_INFORMATION_
-------

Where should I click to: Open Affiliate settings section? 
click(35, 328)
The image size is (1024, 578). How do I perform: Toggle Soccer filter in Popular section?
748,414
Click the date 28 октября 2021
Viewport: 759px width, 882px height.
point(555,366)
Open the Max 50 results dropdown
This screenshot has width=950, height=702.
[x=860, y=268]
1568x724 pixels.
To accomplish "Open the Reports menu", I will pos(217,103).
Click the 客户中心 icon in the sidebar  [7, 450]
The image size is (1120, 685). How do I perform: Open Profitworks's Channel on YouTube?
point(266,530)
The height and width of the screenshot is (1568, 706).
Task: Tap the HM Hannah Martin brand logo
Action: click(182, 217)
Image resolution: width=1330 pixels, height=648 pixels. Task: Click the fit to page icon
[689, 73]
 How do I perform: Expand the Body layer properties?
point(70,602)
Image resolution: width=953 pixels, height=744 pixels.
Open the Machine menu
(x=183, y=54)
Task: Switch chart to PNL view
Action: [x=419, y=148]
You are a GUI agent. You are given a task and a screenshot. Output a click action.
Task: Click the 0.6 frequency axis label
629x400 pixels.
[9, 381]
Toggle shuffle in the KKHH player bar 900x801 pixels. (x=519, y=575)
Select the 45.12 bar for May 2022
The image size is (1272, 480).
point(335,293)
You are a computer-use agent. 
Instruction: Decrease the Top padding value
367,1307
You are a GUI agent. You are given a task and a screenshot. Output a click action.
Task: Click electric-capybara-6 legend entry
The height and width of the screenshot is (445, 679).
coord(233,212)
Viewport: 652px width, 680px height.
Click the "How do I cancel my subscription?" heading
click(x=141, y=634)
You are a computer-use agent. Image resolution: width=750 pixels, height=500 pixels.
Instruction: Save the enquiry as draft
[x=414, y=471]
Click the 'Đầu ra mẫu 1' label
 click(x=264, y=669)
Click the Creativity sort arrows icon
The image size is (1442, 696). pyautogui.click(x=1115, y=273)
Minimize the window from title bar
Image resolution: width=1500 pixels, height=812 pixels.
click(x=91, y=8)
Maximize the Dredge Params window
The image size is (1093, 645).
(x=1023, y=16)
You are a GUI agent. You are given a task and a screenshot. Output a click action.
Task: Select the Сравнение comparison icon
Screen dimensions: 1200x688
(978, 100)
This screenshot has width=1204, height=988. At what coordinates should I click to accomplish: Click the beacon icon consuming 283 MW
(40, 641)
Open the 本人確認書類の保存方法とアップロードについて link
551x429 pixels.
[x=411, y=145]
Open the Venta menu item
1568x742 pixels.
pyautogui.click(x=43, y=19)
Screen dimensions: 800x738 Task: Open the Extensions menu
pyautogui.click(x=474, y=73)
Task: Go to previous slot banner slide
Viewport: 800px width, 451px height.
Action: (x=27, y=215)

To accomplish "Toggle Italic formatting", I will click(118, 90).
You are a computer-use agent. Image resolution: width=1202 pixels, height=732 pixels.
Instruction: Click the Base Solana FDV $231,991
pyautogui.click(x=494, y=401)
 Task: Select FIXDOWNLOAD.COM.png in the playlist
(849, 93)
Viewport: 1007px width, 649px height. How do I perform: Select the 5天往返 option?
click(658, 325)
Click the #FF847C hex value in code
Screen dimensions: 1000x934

-------

_WHAT THE EXERCISE ASKS_
Copy out every line of the data that includes the word "will".

_RESPONSE TO THE EXERCISE_
To accomplish "Open the Reports menu", I will pos(217,103).
To accomplish "Toggle Italic formatting", I will click(118, 90).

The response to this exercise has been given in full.